Work task =
The response should contain only the line with "Open the Apps & Integrations link" and every line after it to the end of the listing below, duplicated exactly; no picture belongs in it.
━━━━━━
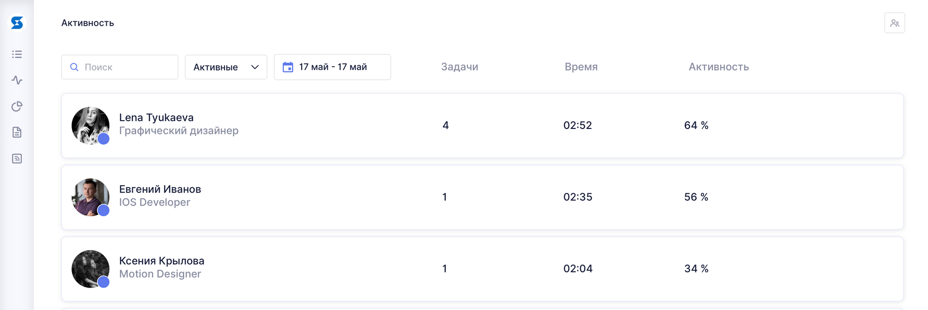Sort by Активность column header

tap(719, 67)
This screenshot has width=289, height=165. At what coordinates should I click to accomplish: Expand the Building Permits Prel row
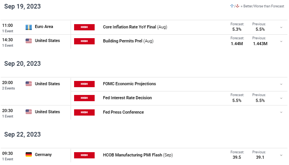[281, 41]
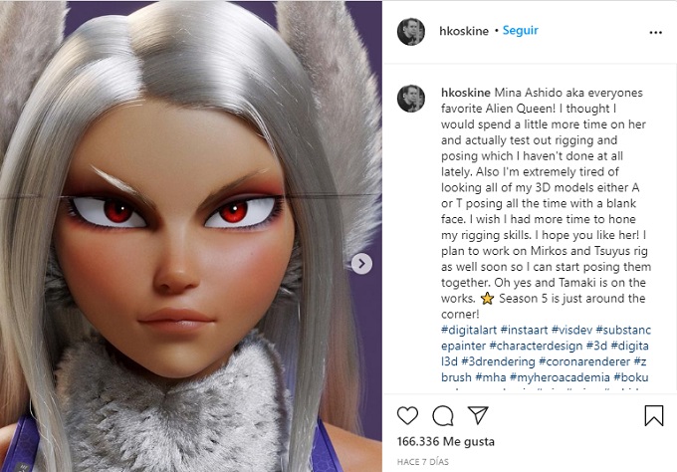The width and height of the screenshot is (677, 472).
Task: Open hkoskine username in post header
Action: pyautogui.click(x=464, y=31)
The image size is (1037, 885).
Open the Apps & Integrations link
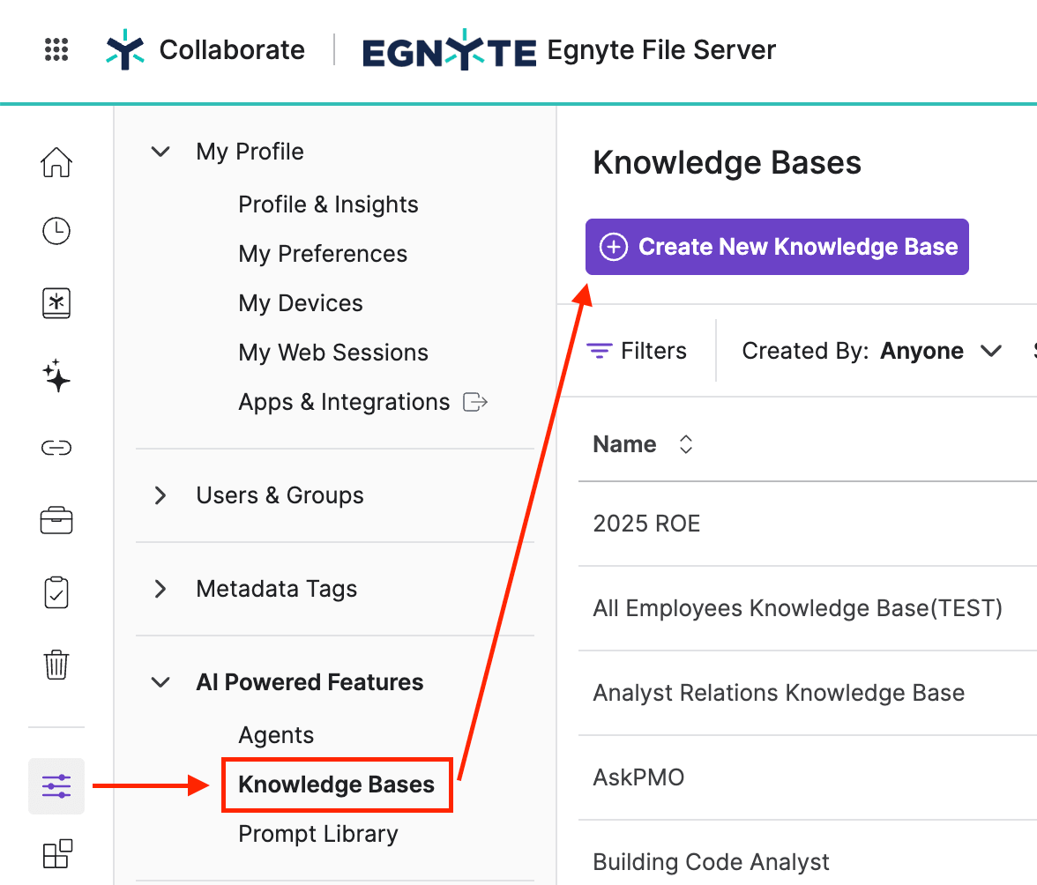tap(344, 402)
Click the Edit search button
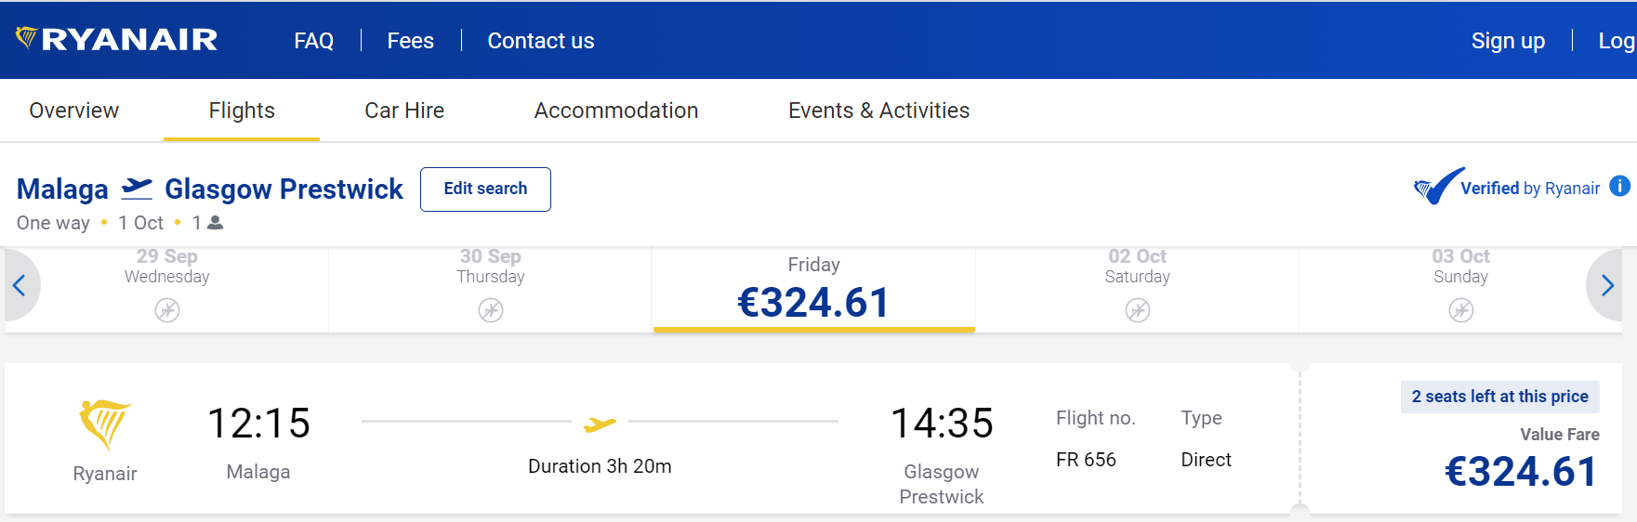The width and height of the screenshot is (1637, 522). coord(485,189)
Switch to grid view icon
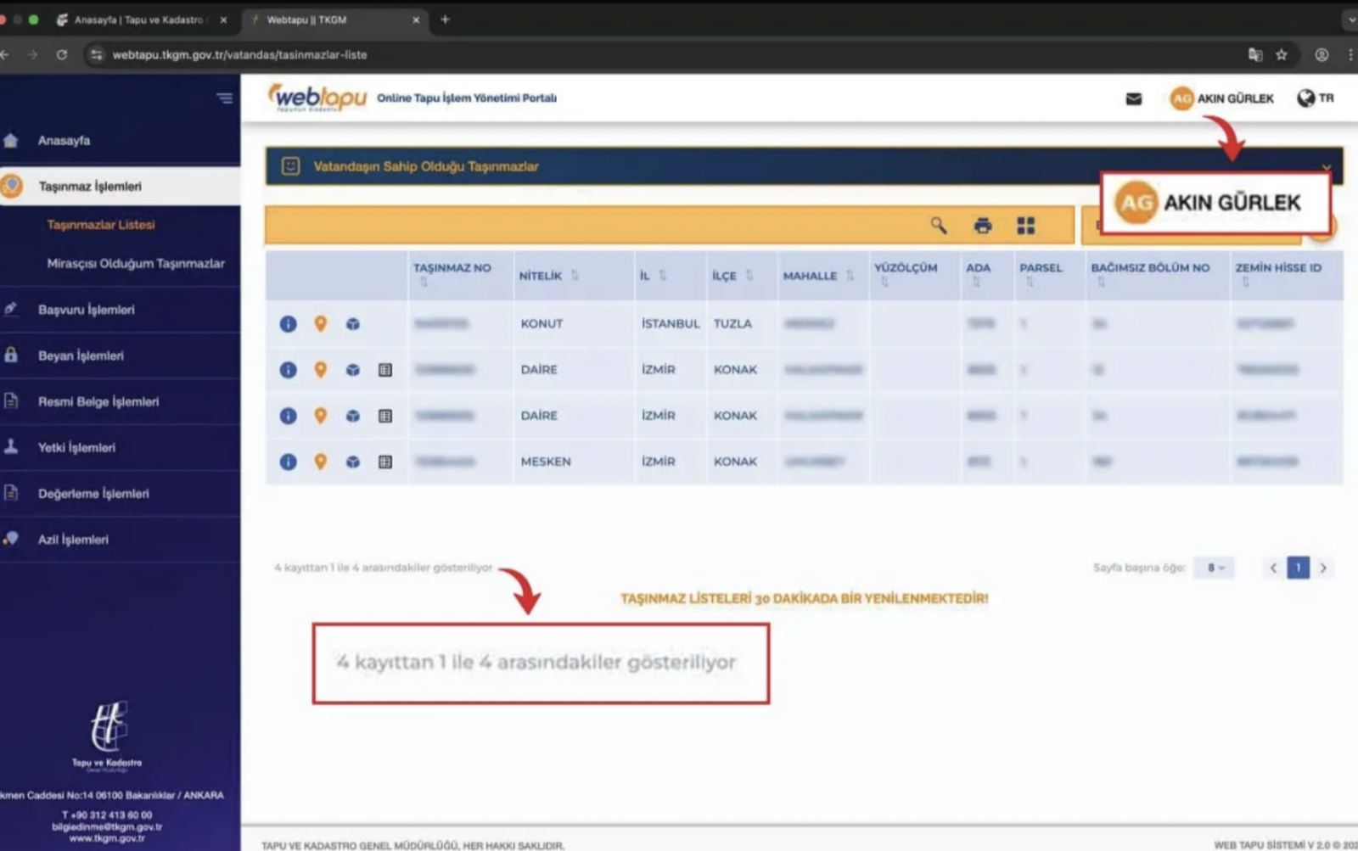 [1026, 226]
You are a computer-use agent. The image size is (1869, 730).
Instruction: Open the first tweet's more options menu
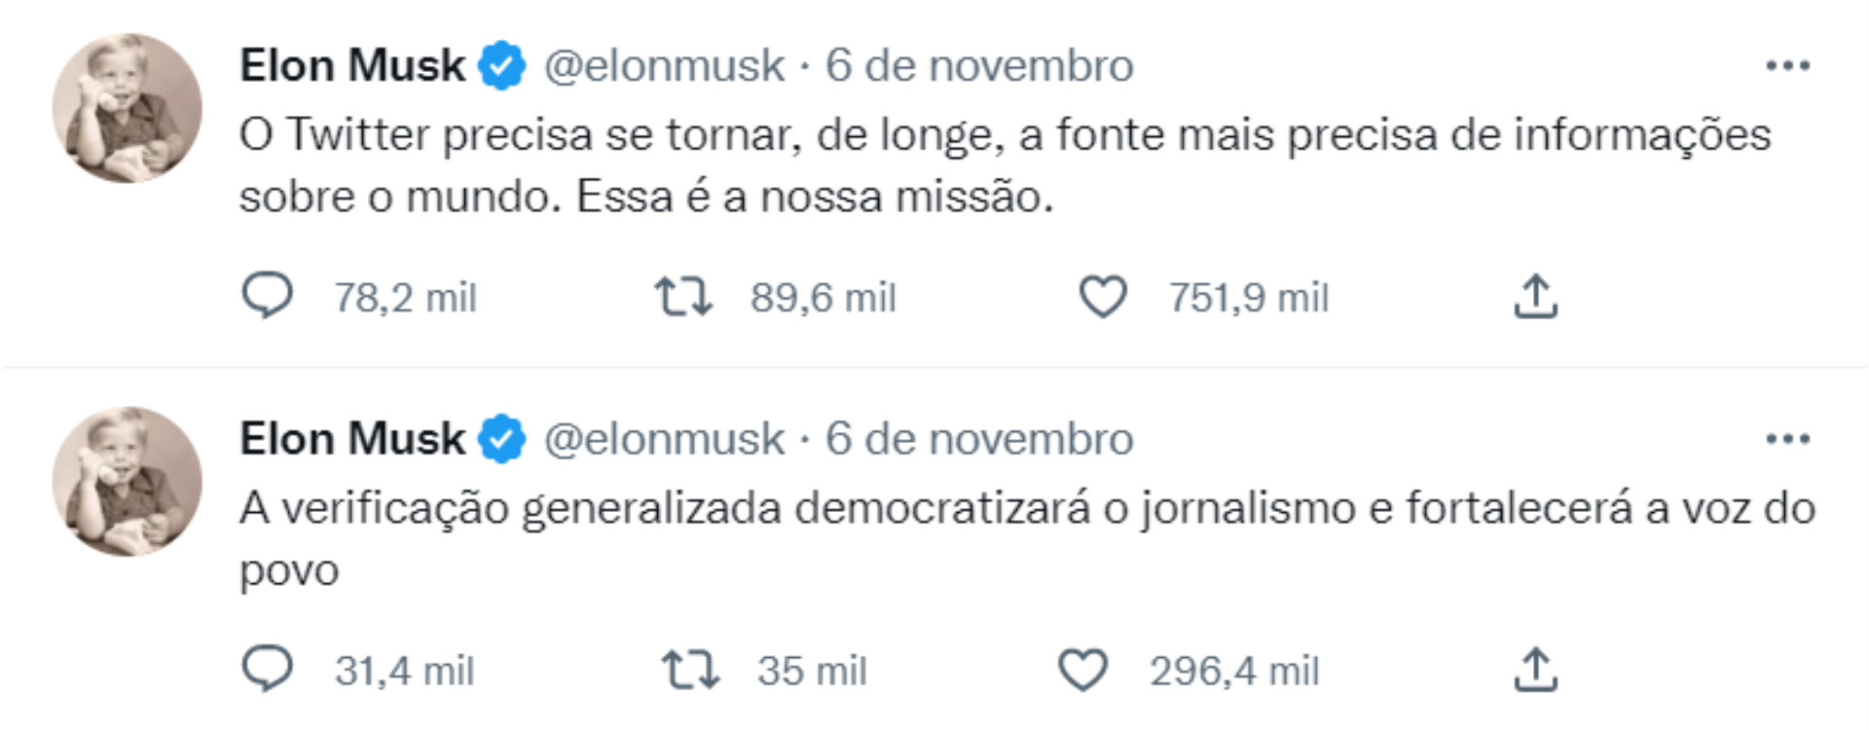(x=1787, y=66)
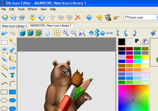Select the straight line drawing tool
Viewport: 158px width, 111px height.
pyautogui.click(x=4, y=75)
━━━━━━
Answer below =
Open the Apps & Integrations link
tap(344, 402)
Click the Edit search button
The width and height of the screenshot is (1637, 522). coord(485,189)
Switch to grid view icon
 [1026, 226]
You are a computer-use agent. The image size is (1869, 730).
Instruction: Open the first tweet's more options menu
(x=1787, y=66)
Select the straight line drawing tool
Viewport: 158px width, 111px height.
pyautogui.click(x=4, y=75)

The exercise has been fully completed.